Directions for this task
When the line containing "Task: Select the 阶段1 信息化工厂 header bar" appears in the listing below, set it down along with each later line through the end, exactly as written, and nothing before it.

• • • • • • •

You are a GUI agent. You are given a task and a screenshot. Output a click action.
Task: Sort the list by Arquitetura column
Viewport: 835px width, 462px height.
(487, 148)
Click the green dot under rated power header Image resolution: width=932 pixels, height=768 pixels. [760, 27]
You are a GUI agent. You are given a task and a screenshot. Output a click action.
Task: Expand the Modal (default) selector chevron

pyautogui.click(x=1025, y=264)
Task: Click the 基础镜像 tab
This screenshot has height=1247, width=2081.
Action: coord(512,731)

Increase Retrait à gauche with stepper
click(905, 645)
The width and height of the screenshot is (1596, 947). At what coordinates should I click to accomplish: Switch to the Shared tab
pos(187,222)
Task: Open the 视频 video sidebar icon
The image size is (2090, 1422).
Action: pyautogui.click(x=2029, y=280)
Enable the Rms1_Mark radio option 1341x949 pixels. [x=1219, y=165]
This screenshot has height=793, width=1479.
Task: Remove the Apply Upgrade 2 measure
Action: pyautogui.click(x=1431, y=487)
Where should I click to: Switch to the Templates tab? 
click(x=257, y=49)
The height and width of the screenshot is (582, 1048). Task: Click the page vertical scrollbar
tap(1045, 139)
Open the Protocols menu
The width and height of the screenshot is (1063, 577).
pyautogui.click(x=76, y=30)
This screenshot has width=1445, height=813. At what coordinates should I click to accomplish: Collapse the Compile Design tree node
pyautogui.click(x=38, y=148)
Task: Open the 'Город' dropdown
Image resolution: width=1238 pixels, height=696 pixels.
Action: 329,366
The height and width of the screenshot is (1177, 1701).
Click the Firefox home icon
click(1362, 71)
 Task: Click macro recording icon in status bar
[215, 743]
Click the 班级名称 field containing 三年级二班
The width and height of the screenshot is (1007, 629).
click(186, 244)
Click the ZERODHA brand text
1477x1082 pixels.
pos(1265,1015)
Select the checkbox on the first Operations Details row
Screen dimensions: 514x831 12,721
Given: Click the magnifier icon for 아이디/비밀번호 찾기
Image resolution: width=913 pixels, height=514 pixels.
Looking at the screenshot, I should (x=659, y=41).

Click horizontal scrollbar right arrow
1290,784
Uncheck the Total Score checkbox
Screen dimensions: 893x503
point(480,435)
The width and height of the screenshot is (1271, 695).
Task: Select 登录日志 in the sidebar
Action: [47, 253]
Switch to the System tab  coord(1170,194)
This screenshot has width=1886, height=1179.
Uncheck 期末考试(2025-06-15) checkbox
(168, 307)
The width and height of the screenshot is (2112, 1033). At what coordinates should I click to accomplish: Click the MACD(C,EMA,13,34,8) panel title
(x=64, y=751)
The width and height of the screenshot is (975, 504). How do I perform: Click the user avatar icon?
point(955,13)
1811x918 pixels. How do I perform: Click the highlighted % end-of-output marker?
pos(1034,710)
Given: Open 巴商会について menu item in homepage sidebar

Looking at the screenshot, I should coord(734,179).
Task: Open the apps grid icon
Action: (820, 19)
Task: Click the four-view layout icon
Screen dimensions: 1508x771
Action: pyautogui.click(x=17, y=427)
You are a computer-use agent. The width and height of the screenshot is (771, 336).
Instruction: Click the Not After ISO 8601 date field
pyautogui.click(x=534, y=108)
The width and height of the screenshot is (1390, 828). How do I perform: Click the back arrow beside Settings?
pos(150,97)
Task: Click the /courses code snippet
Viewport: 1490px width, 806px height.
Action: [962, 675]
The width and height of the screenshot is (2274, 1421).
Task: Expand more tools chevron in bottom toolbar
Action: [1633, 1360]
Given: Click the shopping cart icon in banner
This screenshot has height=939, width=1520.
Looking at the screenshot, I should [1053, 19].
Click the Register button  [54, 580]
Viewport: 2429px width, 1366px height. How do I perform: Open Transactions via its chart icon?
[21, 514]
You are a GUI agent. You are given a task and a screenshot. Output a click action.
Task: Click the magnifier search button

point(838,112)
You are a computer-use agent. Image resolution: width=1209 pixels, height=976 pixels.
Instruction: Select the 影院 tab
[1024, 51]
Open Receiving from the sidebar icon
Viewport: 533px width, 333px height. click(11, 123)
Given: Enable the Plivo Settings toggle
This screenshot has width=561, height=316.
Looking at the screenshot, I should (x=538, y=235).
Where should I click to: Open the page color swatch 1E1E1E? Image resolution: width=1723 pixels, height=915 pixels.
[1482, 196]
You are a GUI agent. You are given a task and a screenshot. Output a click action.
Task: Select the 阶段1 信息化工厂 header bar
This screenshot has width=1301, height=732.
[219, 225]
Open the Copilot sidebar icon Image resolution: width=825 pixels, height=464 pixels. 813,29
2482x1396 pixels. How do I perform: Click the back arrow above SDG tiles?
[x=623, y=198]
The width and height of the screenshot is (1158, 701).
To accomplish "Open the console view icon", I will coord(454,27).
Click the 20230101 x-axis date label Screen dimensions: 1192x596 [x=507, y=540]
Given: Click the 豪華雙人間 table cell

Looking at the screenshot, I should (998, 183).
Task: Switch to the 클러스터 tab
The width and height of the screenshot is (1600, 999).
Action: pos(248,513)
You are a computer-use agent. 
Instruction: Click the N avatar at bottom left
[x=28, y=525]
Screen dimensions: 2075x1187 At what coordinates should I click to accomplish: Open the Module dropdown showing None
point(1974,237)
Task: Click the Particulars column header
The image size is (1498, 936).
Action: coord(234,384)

• • • • • • •

Final answer
Task: Select the 阶段1 信息化工厂 header bar
This screenshot has width=1301, height=732.
[219, 225]
Open the Copilot sidebar icon Image resolution: width=825 pixels, height=464 pixels. 813,29
2482x1396 pixels. How do I perform: Click the back arrow above SDG tiles?
[x=623, y=198]
The width and height of the screenshot is (1158, 701).
To accomplish "Open the console view icon", I will coord(454,27).
Click the 20230101 x-axis date label Screen dimensions: 1192x596 [x=507, y=540]
Given: Click the 豪華雙人間 table cell

Looking at the screenshot, I should (998, 183).
Task: Switch to the 클러스터 tab
The width and height of the screenshot is (1600, 999).
Action: pos(248,513)
You are a computer-use agent. 
Instruction: Click the N avatar at bottom left
[x=28, y=525]
Screen dimensions: 2075x1187 At what coordinates should I click to accomplish: Open the Module dropdown showing None
point(1974,237)
Task: Click the Particulars column header
The image size is (1498, 936).
Action: coord(234,384)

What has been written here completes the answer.